MANILA, Philippines -- The Department of Health (DoH) on Monday, has stepped up the pressure on tobacco companies, ordering them to start printing in 90 days, explicit warnings on cigarette packs that would illustrate the ill effects of smoking.
DoH Secretary Esperanza Cabral said tobacco companies should comply with Administrative Order 13 which the health department issued on May 12. The order was issued in line with the country's commitment to an international treaty, the Framework Convention on Tobacco Control (FCTC) of which the Philippines is a signatory.
Cabral said the printing of graphic warnings on cigarette packs should have started in 2008, but this was opposed by tobacco firms, which until now, use only text in their "smoking warnings." in cigarette packs.
The DoH has come up with several designs that show the consequences of smoking, including cancer.
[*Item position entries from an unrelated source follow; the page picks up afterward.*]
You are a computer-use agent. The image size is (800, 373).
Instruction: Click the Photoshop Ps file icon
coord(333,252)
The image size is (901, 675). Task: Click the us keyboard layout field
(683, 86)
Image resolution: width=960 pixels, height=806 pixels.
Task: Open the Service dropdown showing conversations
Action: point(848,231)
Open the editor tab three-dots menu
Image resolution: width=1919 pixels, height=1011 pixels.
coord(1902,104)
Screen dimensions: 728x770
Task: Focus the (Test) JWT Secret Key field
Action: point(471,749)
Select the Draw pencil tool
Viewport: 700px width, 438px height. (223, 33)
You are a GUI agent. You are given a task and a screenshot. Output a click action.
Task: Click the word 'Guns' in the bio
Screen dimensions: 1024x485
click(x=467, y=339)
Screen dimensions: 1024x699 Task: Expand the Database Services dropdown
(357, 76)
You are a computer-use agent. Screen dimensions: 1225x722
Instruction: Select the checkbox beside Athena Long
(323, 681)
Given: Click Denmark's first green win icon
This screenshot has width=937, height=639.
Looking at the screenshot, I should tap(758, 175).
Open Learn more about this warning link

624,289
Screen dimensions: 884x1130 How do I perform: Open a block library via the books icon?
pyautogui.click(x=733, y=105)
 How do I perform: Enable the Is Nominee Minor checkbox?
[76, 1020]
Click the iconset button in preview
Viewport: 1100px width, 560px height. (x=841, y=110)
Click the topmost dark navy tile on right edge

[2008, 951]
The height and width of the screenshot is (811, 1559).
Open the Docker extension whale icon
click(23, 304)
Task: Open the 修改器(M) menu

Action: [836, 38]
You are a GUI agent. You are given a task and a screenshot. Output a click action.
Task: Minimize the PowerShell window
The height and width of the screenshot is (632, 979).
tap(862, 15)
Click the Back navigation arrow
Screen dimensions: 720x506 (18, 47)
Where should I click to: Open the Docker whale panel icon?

Tobacco companies can choose which design they will print in their cigarette packs. The warnings are aimed at deterring smokers from continuing what is widely recognized as a hazardous vice.
Failure to comply with the DoH order will among others, mean closure of outlets where the products are distributed, including fines of about P5 million.
The government said previously that the cost of smoking-related diseases, estimated at P200 billion, is significantly higher than the yearly P30 billion in taxes raked in by the goverment from tobacco companies.
Tobacco companies are expected to lobby against the DoH order. The Philippine Tobacco Institute is already opposing the directive, citing Reublic Act 9211 or 2003 which allows tobacco firms to just print text warnings.
The DoH said however, that the Senate ratified RA 9211 in 2005, in which it adopted the FCTC objectives.